Avec Shades of Grey, I : The Road to High Saffron, qui devrait être traduit en français très prochainement au Fleuve Noir, l’excellent Jasper Fforde, que l’on connaissait jusqu’alors essentiellement pour la brillante série des « Thursday Next » (lisez-moi cette merveille tout de suite, si c’est pas déjà fait), entame une nouvelle trilogie qui l’éloigne quelque peu de ses préoccupations habituelles. Il s’agit en effet à bien des égards d’une sorte de dystopie, plus ou moins dans la lignée de 1984 et compagnie, mais néanmoins avec une touche bien particulière, très personnelle, de gros délire qui tache.

 

Nous sommes plusieurs siècles dans le futur. Et même plusieurs siècles après le mystérieux « Something Has Happened ». Le monde est désormais régi par la parole de Munsell, qui a instauré, à grands coups de règlements tous plus absurdes les uns que les autres – et dont chaque chapitre nous offre un exemple en tête –, une société passablement liberticide. Mais, surtout, inégalitaire, d’une manière pour le moins surprenante. En effet, dans ce monde-là, les individus sont hiérarchisés en fonction de leur affinité avec les couleurs de l’arc-en-ciel, qu’ils perçoivent plus ou moins, et qui déterminent en retour leurs fonctions et leurs relations sociales. On trouve ainsi des Rouges, comme notre héros Eddie Russett, mais aussi des Bleus, des Jaunes, etc.

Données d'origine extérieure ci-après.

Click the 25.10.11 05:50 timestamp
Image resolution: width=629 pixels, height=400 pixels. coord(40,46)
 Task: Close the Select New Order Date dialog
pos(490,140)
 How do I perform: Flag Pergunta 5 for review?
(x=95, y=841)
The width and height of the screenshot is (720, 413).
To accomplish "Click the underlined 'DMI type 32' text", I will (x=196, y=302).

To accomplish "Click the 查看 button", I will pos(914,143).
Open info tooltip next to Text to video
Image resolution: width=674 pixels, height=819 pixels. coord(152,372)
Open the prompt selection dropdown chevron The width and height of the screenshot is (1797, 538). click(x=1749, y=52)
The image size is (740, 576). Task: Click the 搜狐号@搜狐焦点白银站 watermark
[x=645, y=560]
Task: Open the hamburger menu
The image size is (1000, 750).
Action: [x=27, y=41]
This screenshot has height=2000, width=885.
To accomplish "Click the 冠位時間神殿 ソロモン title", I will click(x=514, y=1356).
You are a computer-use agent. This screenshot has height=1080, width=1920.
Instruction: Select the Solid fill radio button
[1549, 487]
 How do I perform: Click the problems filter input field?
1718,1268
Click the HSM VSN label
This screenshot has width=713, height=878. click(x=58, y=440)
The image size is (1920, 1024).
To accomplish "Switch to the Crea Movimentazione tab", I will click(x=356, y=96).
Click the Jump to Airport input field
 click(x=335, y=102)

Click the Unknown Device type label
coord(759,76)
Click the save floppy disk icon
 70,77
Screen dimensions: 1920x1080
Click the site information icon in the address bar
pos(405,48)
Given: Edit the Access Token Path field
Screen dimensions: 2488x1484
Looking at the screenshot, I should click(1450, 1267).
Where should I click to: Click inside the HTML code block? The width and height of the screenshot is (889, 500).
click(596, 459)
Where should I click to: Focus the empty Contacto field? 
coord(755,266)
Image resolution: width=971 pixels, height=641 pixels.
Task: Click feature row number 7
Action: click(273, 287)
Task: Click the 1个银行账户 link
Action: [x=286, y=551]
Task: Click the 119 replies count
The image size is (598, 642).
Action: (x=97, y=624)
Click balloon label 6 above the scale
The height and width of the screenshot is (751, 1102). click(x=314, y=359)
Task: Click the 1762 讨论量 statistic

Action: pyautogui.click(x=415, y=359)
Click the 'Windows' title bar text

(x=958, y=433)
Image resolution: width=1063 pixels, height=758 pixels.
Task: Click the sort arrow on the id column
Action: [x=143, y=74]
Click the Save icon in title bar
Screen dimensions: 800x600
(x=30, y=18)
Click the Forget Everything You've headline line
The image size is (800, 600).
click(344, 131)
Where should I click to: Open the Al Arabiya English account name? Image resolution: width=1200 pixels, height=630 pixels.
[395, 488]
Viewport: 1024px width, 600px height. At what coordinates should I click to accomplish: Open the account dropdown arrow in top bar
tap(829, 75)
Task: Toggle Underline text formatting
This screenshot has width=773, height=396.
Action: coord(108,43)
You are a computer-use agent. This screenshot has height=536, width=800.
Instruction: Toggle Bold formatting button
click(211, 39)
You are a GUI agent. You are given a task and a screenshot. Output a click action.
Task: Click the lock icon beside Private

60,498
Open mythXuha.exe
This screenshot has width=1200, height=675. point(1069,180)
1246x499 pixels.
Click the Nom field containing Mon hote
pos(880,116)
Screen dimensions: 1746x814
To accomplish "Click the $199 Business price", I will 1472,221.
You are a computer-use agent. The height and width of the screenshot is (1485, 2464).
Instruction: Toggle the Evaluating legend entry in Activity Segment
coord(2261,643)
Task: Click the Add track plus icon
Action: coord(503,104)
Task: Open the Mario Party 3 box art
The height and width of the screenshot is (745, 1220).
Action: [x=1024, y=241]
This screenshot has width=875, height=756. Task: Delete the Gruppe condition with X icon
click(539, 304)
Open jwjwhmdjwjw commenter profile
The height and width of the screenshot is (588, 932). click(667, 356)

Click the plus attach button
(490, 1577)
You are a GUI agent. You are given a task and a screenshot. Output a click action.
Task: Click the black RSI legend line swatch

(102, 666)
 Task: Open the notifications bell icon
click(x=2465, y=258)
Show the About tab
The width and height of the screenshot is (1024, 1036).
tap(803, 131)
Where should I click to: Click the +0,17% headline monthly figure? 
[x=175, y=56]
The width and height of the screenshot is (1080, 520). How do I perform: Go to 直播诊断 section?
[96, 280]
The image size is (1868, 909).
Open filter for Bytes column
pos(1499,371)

Et, en-dessous, la masse indistincte des Gris, qui n’ont pas suffisamment d’affinité avec telle ou telle couleur, et qui forment l’essentiel de la force de travail.

 

En outre, les individus sont jugés selon leur « mérite », qui se gagne et se perd en fonction de leurs actions, et constitue une sorte de monnaie d’échange (on peut ici penser à l’excellent Dans la dèche au Royaume Enchanté).

 

Enfin, la technologie des « Previous » est progressivement effacée, par une suite de « grands bonds en arrière » (grrr… Fforde, salaud de plagiaire ! Tu m’as volé cette idée !).

 

Eddie Russett, donc, est un Rouge. Et, accessoirement, il a « besoin d’humilité ». C’est pourquoi il est envoyé, aux côtés de son père (un « swatchman », une sorte de médecin), dans la localité excentrée d’East Carmine. On lui a en effet confié une mission absurde : faire un recensement des chaises de la ville. Après cela, il compte bien revenir à Jade-Under-Lime, et épouser Constance Oxblood, qui a plein de couleur à apporter à son lignage. Mais les choses ne s’annoncent pas si simples : à East Carmine, Eddie découvre une société gangrenée par la corruption et l’hypocrisie, et où pas mal de concitoyens traînent de vilaines casseroles ; et son retour semble très tôt compromis…

 

Mais il découvre aussi l’amour, le vrai, à East Carmine, en la personne de Jane, une Grise au nez particulièrement « retroussé ». Mais, pour son plus grand malheur, ladite Jane a un caractère de cochon, et est à peu de choses près une véritable psychopathe… qui a bien des choses à cacher.

 

Selon le schéma classique des dystopies totalitaires, nous suivrons donc Eddie dans sa prise de conscience progressive de la réalité perverse de la société dans laquelle il vit. Cocktail dangereux : Eddie est à la fois très curieux et un peu couillon… ce qui lui suscite bien des inimitiés, et l’obligera à risquer sa peau sur la route de High Saffron.

 

Avant de finir dans un arbre carnivore, du fait de Jane.

 

La dystopie de Shades of Grey est donc « classique » par certains côtés, mais, rassurez-vous, c’est loin d’être une énième resucée du genre : on reconnaît bien la patte délirante de Jasper Fforde, et son imagination sans limites, qui font de ce roman quelque chose d’extrêmement riche et dense. Les idées fusent en tous sens, meilleures les unes que les autres, et jamais gratuites. On se régale devant les nombreuses inventions de l’auteur de la première à la dernière page, et c’est assez impressionnant. Et c’est aussi très drôle, malgré la gravité indéniable du fond. Ce mélange de délire et de sérieux fonctionne à merveille. On peut éclater de rire sur une page, et s’indigner à la suivante, sans qu’il y ait véritablement de rupture de ton. Étonnant et admirable.

 

Le roman bénéficie en outre de personnages remarquablement bien campés : on s’identifie facilement à Eddie, et, comme lui, on ne manquera pas de tomber amoureux de cette dingue de Jane (Jasper Fforde est décidément très doué pour ses personnages féminins, lui qui m’avait déjà fait craquer pour Thursday Next…), tandis que d’autres personnages susciteront tour à tour l’indignation ou le rire avec un naturel désarmant.

 

Jasper Fforde m’avait légèrement déçu avec Moi, Jennifer Strange, dernière tueuse de Dragons. Avec ce premier tome de Shades of Grey, il remonte largement dans mon estime : si la série se poursuit avec autant de brio, on pourra bien la considérer au moins aussi bonne que celle des « Thursday Next », et ce n’est pas rien… J’attends la suite avec impatience.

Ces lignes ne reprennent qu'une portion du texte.